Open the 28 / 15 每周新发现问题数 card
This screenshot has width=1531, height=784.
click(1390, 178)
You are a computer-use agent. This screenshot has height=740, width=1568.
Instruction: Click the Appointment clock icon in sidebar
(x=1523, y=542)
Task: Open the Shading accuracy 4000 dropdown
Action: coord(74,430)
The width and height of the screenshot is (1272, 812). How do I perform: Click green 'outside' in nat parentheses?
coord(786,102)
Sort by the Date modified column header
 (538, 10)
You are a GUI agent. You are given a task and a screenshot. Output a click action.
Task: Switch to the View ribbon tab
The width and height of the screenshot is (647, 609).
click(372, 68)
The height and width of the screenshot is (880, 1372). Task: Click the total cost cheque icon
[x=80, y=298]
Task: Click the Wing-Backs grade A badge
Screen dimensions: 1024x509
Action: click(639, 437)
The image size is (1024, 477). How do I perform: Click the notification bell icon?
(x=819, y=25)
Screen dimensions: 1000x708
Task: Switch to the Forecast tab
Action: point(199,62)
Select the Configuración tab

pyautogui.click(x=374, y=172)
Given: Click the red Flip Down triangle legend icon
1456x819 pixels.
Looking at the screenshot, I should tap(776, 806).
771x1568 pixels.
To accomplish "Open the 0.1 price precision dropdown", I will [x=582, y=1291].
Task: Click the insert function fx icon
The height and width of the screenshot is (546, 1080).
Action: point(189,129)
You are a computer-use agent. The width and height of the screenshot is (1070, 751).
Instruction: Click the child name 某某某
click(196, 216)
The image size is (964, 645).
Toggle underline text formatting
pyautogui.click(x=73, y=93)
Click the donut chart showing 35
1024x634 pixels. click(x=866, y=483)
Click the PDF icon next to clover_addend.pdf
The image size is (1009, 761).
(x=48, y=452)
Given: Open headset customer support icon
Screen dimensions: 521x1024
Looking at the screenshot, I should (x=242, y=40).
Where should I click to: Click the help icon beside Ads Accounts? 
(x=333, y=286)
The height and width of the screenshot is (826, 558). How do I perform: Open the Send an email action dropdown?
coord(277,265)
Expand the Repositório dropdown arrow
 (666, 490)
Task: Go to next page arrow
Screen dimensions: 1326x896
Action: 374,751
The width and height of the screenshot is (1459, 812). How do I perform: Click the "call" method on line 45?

■ **Your task**: Convert every line of the material above into a numbered list, dropping any blank lines.

■ **Response below**:
1. Open the 28 / 15 每周新发现问题数 card
2. This screenshot has width=1531, height=784.
3. click(1390, 178)
4. You are a computer-use agent. This screenshot has height=740, width=1568.
5. Instruction: Click the Appointment clock icon in sidebar
6. (x=1523, y=542)
7. Task: Open the Shading accuracy 4000 dropdown
8. Action: coord(74,430)
9. The width and height of the screenshot is (1272, 812). How do I perform: Click green 'outside' in nat parentheses?
10. coord(786,102)
11. Sort by the Date modified column header
12.  (538, 10)
13. You are a GUI agent. You are given a task and a screenshot. Output a click action.
14. Task: Switch to the View ribbon tab
15. The width and height of the screenshot is (647, 609).
16. click(372, 68)
17. The height and width of the screenshot is (880, 1372). Task: Click the total cost cheque icon
18. [x=80, y=298]
19. Task: Click the Wing-Backs grade A badge
20. Screen dimensions: 1024x509
21. Action: click(639, 437)
22. The image size is (1024, 477). How do I perform: Click the notification bell icon?
23. (x=819, y=25)
24. Screen dimensions: 1000x708
25. Task: Switch to the Forecast tab
26. Action: point(199,62)
27. Select the Configuración tab
28. pyautogui.click(x=374, y=172)
29. Given: Click the red Flip Down triangle legend icon
30. 1456x819 pixels.
31. Looking at the screenshot, I should tap(776, 806).
32. 771x1568 pixels.
33. To accomplish "Open the 0.1 price precision dropdown", I will [x=582, y=1291].
34. Task: Click the insert function fx icon
35. The height and width of the screenshot is (546, 1080).
36. Action: point(189,129)
37. You are a computer-use agent. The width and height of the screenshot is (1070, 751).
38. Instruction: Click the child name 某某某
39. click(196, 216)
40. The image size is (964, 645).
41. Toggle underline text formatting
42. pyautogui.click(x=73, y=93)
43. Click the donut chart showing 35
44. 1024x634 pixels. click(x=866, y=483)
45. Click the PDF icon next to clover_addend.pdf
46. The image size is (1009, 761).
47. (x=48, y=452)
48. Given: Open headset customer support icon
49. Screen dimensions: 521x1024
50. Looking at the screenshot, I should (x=242, y=40).
51. Where should I click to: Click the help icon beside Ads Accounts? 
52. (x=333, y=286)
53. The height and width of the screenshot is (826, 558). How do I perform: Open the Send an email action dropdown?
54. coord(277,265)
55. Expand the Repositório dropdown arrow
56.  (666, 490)
57. Task: Go to next page arrow
58. Screen dimensions: 1326x896
59. Action: 374,751
60. The width and height of the screenshot is (1459, 812). How do I perform: Click the "call" method on line 45?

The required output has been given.